PENA AUMENTATA DEL 500%
Resta il fatto che il TAS ha dato parziale soddisfazione alle richieste di NADO Italia e che la sanzione della Errani si è ingrossata, avvicinandosi a quella del canottiere Niccolò Mornati, squalificato (4 anni, poi ridotti a 2) per aver assunto l'anastrozolo prima delle Olimpiadi di Rio 2016. L'accostamento Errani-Mornati fece discutere la scorsa estate: prima che uscisse la sentenza ITF, il Corriere della Sera ipotizzò che la sostanza trovata nel corpo della Errani fosse l'anastrozolo. Da lì, immediata intervista al canottiere (che è il fratello del Segretario Generale del CONI Carlo Mornati, al fianco di Angelo Binaghi in diverse conferenze stampa, le ultime due durante gli Internazionali BNL d'Italia). Mornati utilizzò parole morbide nei confronti della Errani, definendo “sensata” la bassissima negligenza rilevata dall'ITF, pur sottolineando che i due erano stati “trattati diversamente”. Detto questo, è poi emerso che la sostanza rilevata nell'organismo della Errani era un'altra, pur facente parte della stessa famiglia. Ed è chiaro, secondo basi scientifiche, che il letrozolo non aiuta le prestazioni di un'atleta ma ha funzioni totalmente diverse. Su punto, giova ricordare cosa disse la stessa Errani nella sentita conferenza stampa dello scorso 9 agosto: “Il letrozolo non è una sostanza dopante per le donne. Lo è soltanto per gli uomini, perché aumenta il testosterone. Non lo si può definire una sostanza coprente perché il suo effetto è quello di contrastare gli effetti collaterali dell'utilizzo degli steroidi, come ad esempio la crescita del seno negli uomini. Ovviamente, questa è una cosa che non riguarda le donne”. Eppure, nonostante questi fatti, il TAS ha aumentato del 500% la sanzione iniziale. Una batosta tremenda per una ragazza che, destreggiandosi in un ambiente non facile (al punto da dover emigrare in Spagna quando era un'adolescente), ha dato tantissimo allo sport italiano. Lo stesso sport italiano che, tramite la sua agenzia antidoping, ha ritenuto giusto dare una vigorosa spallata alla sua carriera. A 31 anni compiuti e con migliaia di chilometri sulle gambe, la prospettiva di stare ferma altri otto mesi metterà a dura prova la tempra di Sarita. “Questa storia mi ha fatto capire chi tiene veramente a me” disse il 9 agosto. Adesso lo capirà ancora meglio.

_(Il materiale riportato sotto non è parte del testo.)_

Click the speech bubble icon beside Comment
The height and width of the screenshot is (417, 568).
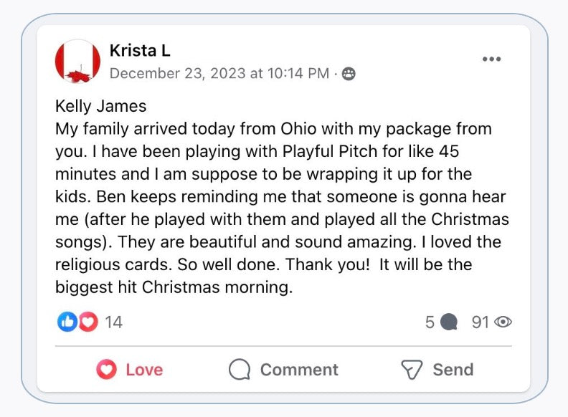pyautogui.click(x=240, y=370)
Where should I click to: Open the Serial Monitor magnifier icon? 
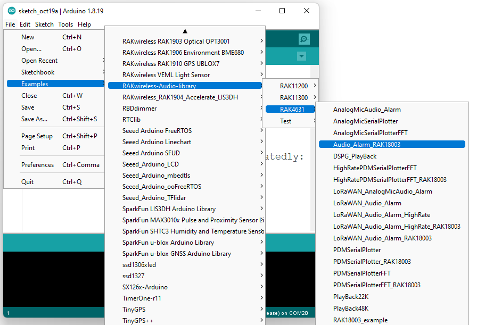[x=304, y=39]
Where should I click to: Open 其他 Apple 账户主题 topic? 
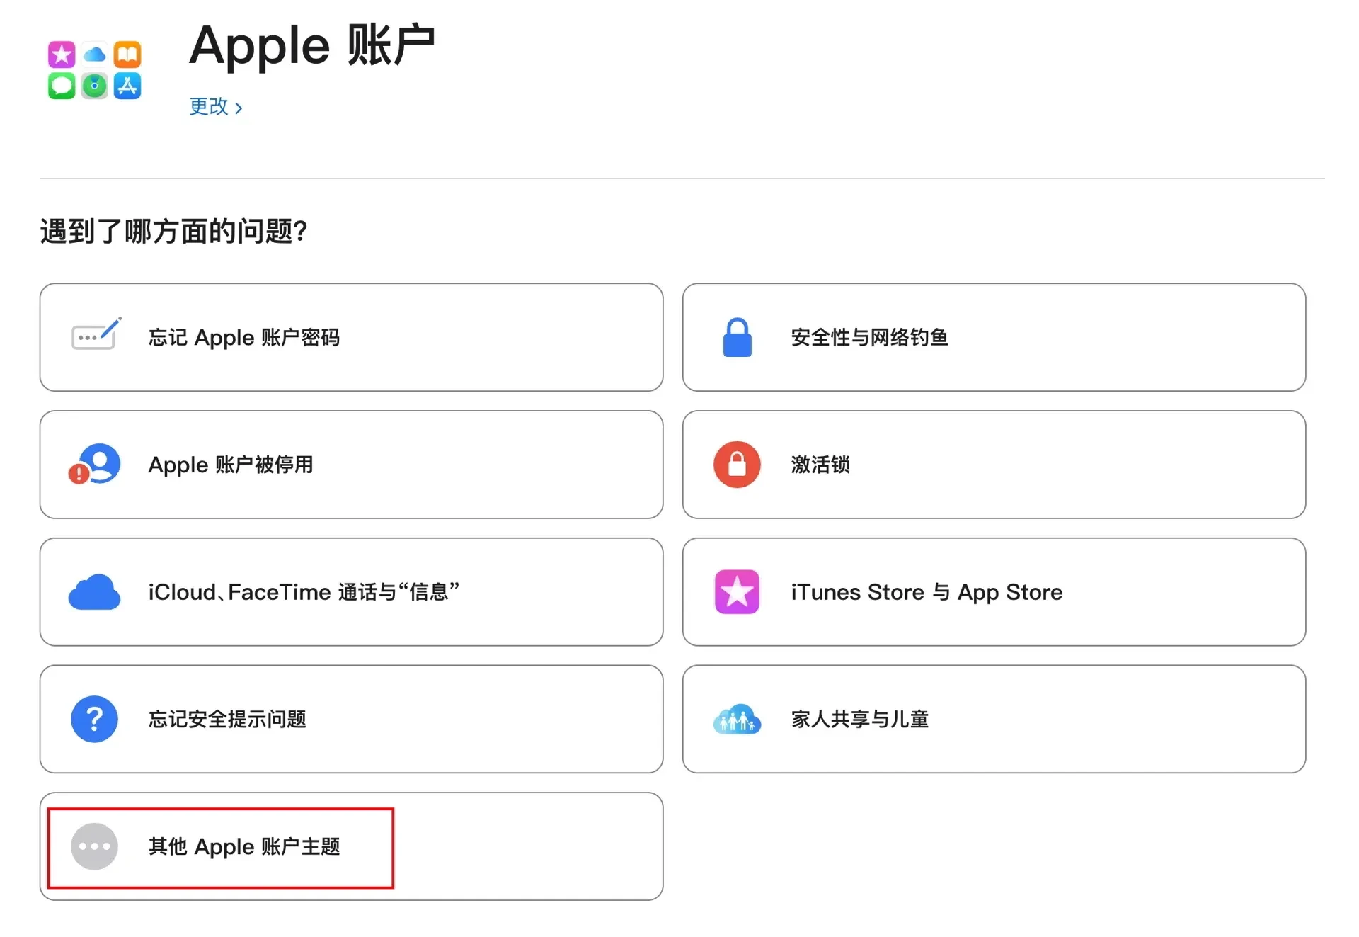click(244, 847)
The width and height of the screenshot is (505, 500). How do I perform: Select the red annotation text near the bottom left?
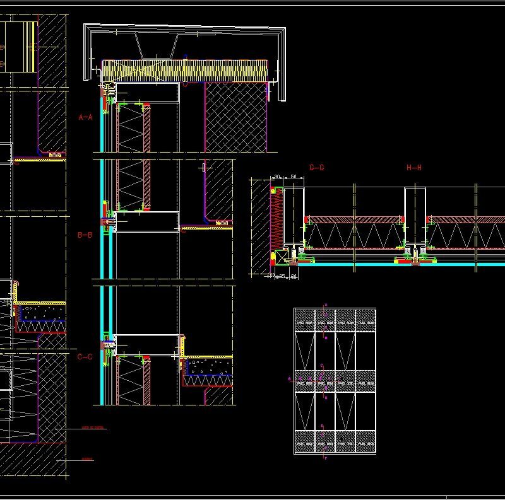(93, 427)
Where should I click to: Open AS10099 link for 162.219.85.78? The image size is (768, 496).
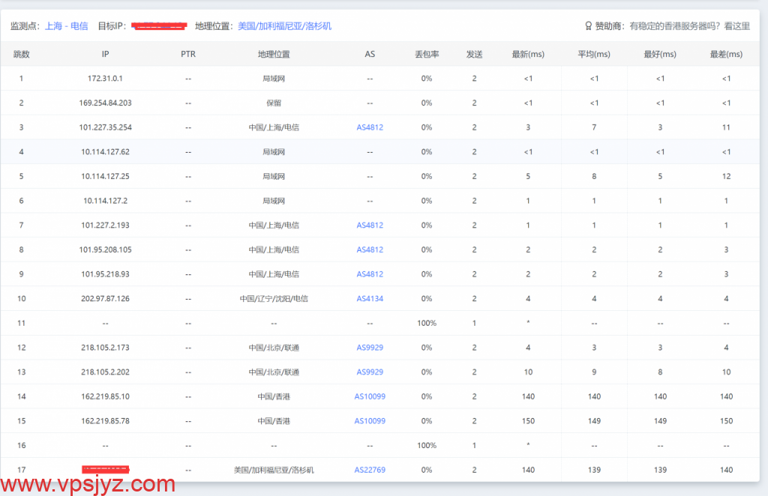tap(370, 421)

(*) Secondo il TAS, già scontati due mesi lo scorso anno, la Errani dovrà sommare gli altri otto a partire da oggi. Ergo, potrà tornare a giocare soltanto nel febbraio 2019. Tale pronunciamento, tuttavia, sembra andare in contrasto con le norme del Tennis Antidoping Program, in particolare l'articolo 10.10.3 ai suoi paragrafi "B" e "C", consultabili a pagina 56-57. Il paragrafo B sostiene che la squalifica può essere fatta partire dal giorno dell'ultimo test positivo, a patto che il giocatore sia stato fermo per almeno la metà della squalifica. Seguendo questo ragionamento, la Errani potrebbe restare ferma soltanto 3 mesi (avendone scontati già 2) ma vedersi cancellati punti WTA e prize money di un periodo antecedente alla sentenza. Ma c'è di più: il paragrafo "C" sostiene che, qualora ci sia un ritardo nella pubblicazione della sentenza per ragioni non imputabili all'atleta, la sanzione può essere interamente retrodatata. Visto che questa sentenza è uscita a ben 7 mesi dallo svolgimento dell'udienza, è ragionevole pensare che il caso Errani rientri in questa casistica e dunque che la squalifica possa essere interamente "pagata" con punti e prize money di tornei già giocati e che non vada a bloccare ancora una volta la programmazione di Sara. Tuttavia, non sembra essere questo l'orientamento del TAS.